|01/09/14

SAN FRANCISCO – It’s been a banner time for top college and university museums of late. Leon Black popped for the new Black Family Visual Arts Center at Dartmouth, the historic and terrific Yale University Art Gallery was wholly revamped and expanded, and the list goes on.

Now Stanford is getting in on the act. As part of the creation of a whole arts village right in the middle of its historic campus, the university is debuting the Anderson Collection at Stanford University in September. It’s comprised of 121 artworks in a stand-alone building designed by Richard Olcott and Ennead Architects.

Mary Patricia “Putter” Anderson Pence, Harry “Hunk” Anderson and Mary Margaret “Moo” Anderson at their home in front of works by Donald Sultan and Terry Winters (2013). Photo by Linda Cicero.

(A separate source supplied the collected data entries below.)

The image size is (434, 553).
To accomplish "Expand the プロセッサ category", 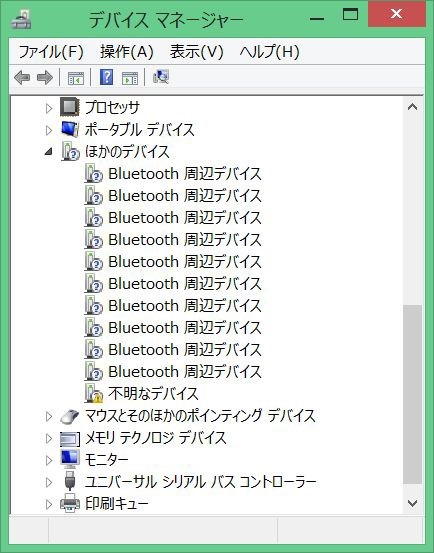I will [x=49, y=108].
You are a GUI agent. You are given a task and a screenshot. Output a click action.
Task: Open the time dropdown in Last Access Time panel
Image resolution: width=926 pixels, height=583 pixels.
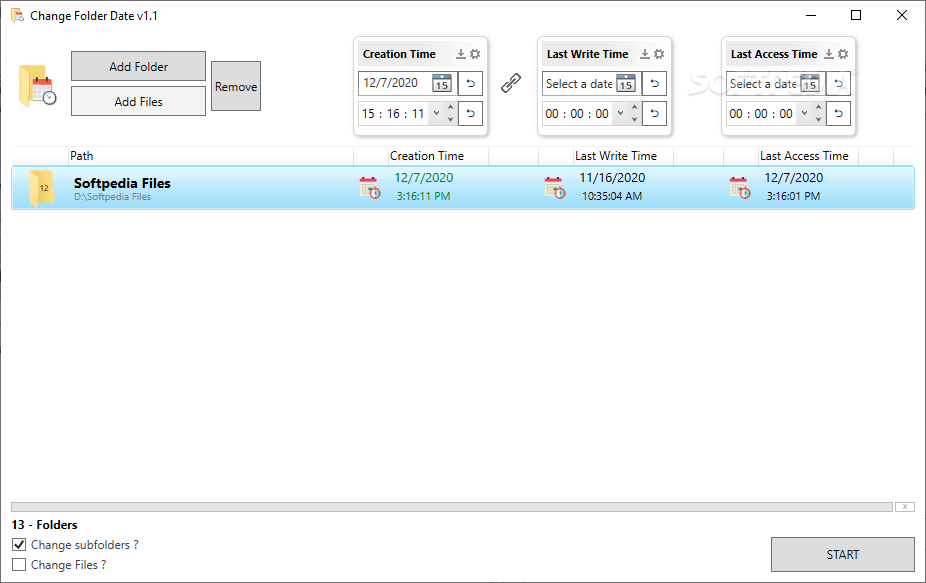805,113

The line-up is eye-popping: Willem De Kooning, Jackson Pollock, Ellsworth Kelly, Richard Diebenkorn, Frank Stella and Philip Guston are among those represented in the collection, and it’s not a bunch of also-ran pieces by big names. Many are major masterpieces.

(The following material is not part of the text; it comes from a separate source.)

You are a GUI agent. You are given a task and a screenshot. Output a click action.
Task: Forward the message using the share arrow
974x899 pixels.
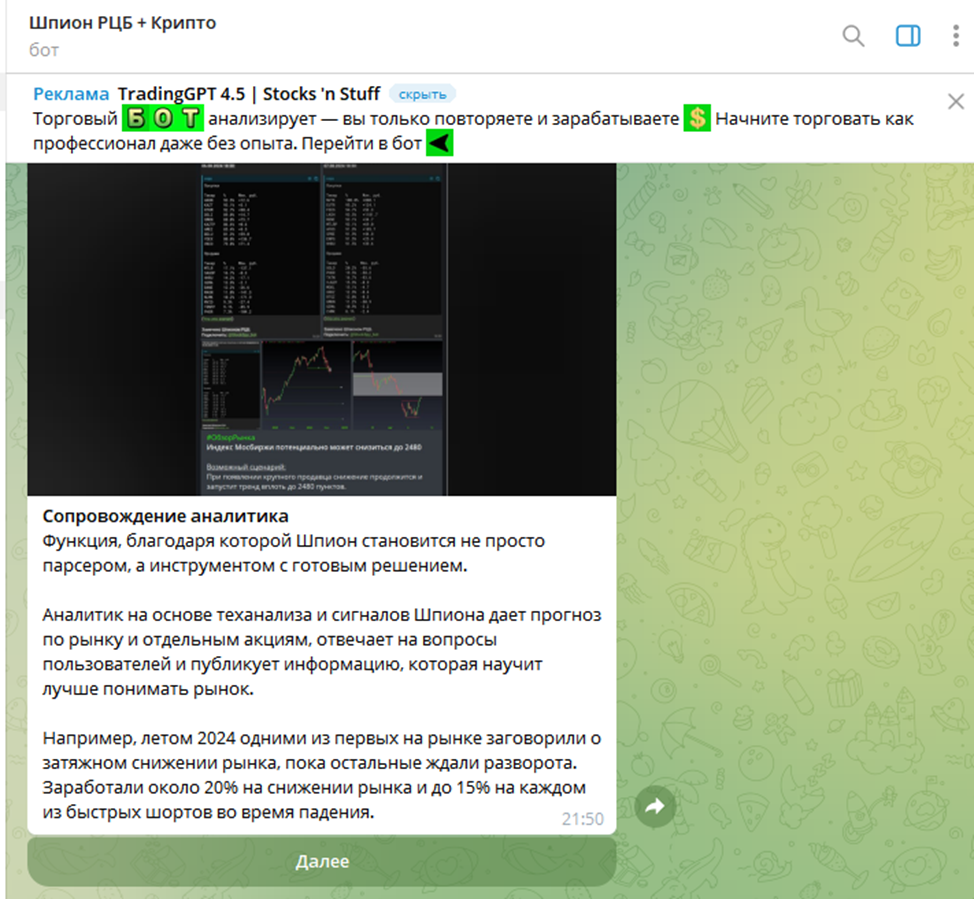[x=655, y=806]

Philip Guston’s The Coat II, 1977.

I went to a press event for this new museum, and was wholly charmed by the Anderson family, the donors of the works. The couple goes by Hunk and Moo (given names: Harry and Mary Margaret), and they had me at those nicknames. Their daughter Putter was also on hand (Mary Patricia Anderson Pence).

While making a fortune in the food service business, the Atherton-based family’s real passion was for buying pictures, something that started in the mid-1960s and ballooned as of the 1970s. Putter grew up not with a poster of David Cassidy on her bedroom wall, but a Pollock drip, an Albers square and a moody Rothko. Now that’s a teenage dream.

Wayne Thiebaud, Candy Counter, 1962, oil on canvas. Art. © Wayne Thiebaud/Licensed by VAGA, New York, NY.

The Andersons have been unfailingly generous and gracious, and they are also a lot of fun. You can tell that collecting is their main project in life, one that continues to this day. They’ve donated a lot of art to SFMOMA too, but despite all these gifts, they still have more than 500 pieces in their collection. Moo candidly told me that no, the remaining artworks are not promised elsewhere at present, and yes, requests for the trove to be donated are a frequent affair from institutions far and wide.

Exterior view from Cantor at Stanford University. © Ennead Architects.

More on the Anderson Collection later this year as it nears completion, but it’s clear that this is going to be a major stop for Bay Area art lovers. And there’s going to be more and more pressure on other universities to keep pace with Stanford in terms of major art donations.